A LA MI-AVRIL DERNIER, l'antiulcéreux Mopral , des Laboratoires AstraZeneca, tombait dans le domaine public, aiguisant immédiatement l'appétit de l'ensemble des laboratoires spécialisés dans les copies génériques. Il faut dire qu'avec plus de 450 millions d'euros de chiffre d'affaires en France le Mopral représentait à lui seul 2,5 % des remboursements présentés à la Sécurité sociale, une manne dont ces laboratoires engagés dans le générique n'entendent pas se passer.
Deux mois et demi après la mise sur le marché d'une douzaine de copies génériques du Mopral, il est déjà possible de tirer des enseignements du passage dans le domaine public d'un des médicaments les plus prescrits et les plus populaires. Selon Gilles Bonnefond, secrétaire-général de l'Uspo (Union des syndicats de pharmaciens d'officine), dès le mois de mai 2004, le taux de substitution (nombre de boîtes vendues sous forme générique comparé au médicament princeps) était de l'ordre de 44,8 %. Un taux record en si peu de temps. Mieux : Gilles Bonnefond se livre à un calcul simple, consistant à calculer le prix total de boîtes de Mopral et d'Omeprazole vendues au mois de mai, et à comparer ce montant total à ce qu'il aurait été si seulement des boîtes de Mopral avaient été vendues.
Résultat : 6,6 millions d'euros de différence, qui n'ont pas été présentés au remboursement. Avec un taux moyen de remboursement de ce type de spécialité tournant autour de 72 %, Gilles Bonnefond arrive tout naturellement à la conclusion que l'arrivée de l'Omeprazole a fait économiser au mois de mai à l'assurance-maladie 72 % de 6,6 millions d'euros, soit la coquette somme de 4,75 millions d'euros.
Un montant somme toute relativement comparable aux prévisions faites par la Caisse nationale d'assurance-maladie (Cnam), qui tablait sur 50 millions d'euros d'économies pour la seule année 2004, c'est-à-dire pour huit mois et demi. Bernard Capdeville, président de la Fédération des syndicats des pharmaciens de France(Fspf), ne fait pas les mêmes calculs que son confrère mais aboutit à peu près au même résultat : selon lui, avant que le Mopral ne soit généricable, il représentait un chiffre d'affaires mensuel de 45 millions d'euros. « Mais après six semaines de substitution, c'est-à-dire vers la fin de mai, ajoute Bernard Capdeville, le chiffre d'affaires mensuel du Mopral est tombé à 25 millions d'euros, alors que ses copies réalisaient un chiffre d'affaires mensuel d'environ 14 millions d'euros. »

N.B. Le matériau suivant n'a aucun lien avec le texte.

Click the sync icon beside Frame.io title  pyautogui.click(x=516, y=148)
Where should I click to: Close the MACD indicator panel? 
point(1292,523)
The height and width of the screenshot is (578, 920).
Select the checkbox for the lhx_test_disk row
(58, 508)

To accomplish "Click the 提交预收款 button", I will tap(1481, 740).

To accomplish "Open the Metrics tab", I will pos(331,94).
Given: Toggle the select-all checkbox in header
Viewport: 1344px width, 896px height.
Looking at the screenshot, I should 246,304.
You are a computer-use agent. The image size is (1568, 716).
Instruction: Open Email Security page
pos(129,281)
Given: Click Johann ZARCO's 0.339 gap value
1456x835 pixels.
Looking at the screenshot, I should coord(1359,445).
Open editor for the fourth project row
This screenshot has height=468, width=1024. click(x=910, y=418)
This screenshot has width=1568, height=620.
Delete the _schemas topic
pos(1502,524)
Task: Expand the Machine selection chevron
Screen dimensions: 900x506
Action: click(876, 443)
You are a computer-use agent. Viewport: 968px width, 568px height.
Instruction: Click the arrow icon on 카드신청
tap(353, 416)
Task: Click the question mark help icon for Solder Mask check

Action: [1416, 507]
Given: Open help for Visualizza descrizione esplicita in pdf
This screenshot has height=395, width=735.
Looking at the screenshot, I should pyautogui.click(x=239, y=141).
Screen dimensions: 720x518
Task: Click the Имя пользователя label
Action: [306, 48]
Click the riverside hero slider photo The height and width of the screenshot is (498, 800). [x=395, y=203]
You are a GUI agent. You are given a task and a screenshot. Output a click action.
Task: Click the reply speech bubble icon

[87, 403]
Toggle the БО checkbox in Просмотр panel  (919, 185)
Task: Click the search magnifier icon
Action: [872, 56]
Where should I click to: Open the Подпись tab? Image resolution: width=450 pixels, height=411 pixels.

60 % de substitution en juin.
Ça n'est pas tout, car les chiffres élevés de substitution du Mopral pour le mois de mai 2004 n'auront été qu'un avant-goût des chiffres du mois de juin. La semaine dernière, c'est Robert Dahan, président d'AstraZeneca qui, au cours d'une réunion publique, indiquait que le taux de substitution du Mopral avait atteint 60 % pour le mois de juin 2004. A la direction marketing du laboratoire, on précise cependant que cela ne signifie pas que les ventes de Mopral aient baissé dans les mêmes proportions, car ces chiffres ne tiennent pas compte des stocks tampons intermédiaires des pharmaciens d'officine. Mais le taux de substitution de 60 % indique au moins que les économies pour l'assurance-maladie ont été encore plus importantes en juin qu'en mai, et qu'on est donc au-delà des prévisions d'économies de la Cnam.
Quoi qu'il en soit, la percée des génériques dans le marché du médicament semble désormais se confirmer. Selon Gilles Bonnefond, le Deroxat, antidépresseur des Laboratoires GSK, tombé dans le domaine public en 2003, atteint le taux de substitution de 37,6 %, ce qui correspond pour l'assurance-maladie à des économies de l'ordre de 1,5 million d'euros par mois. Quant au Stilnox, du Laboratoire Sanofi-Synthélabo, il arriverait à un taux de substitution de 20 % (0,7 million d'euros d'économies mensuelles pour l'assurance-maladie) alors même qu'une seule copie est disponible sur le marché.
A la direction marketing d'AstraZeneca, on indique que les taux de substitution du Mopral « démontrent un engagement massif des pharmaciens dans la substitution. C'est une bonne indication des taux de substitution des prochaines molécules généricables ». Quant à Bernard Capdeville, il estime que les chiffres de substitution du Mopral sont le signe que « le phénomène générique est maintenant admis par la population française : la mise en place des copies génériques a été précoce ; au top-départ, tout était prêt, et même la presse grand public a bien relayé l'information ».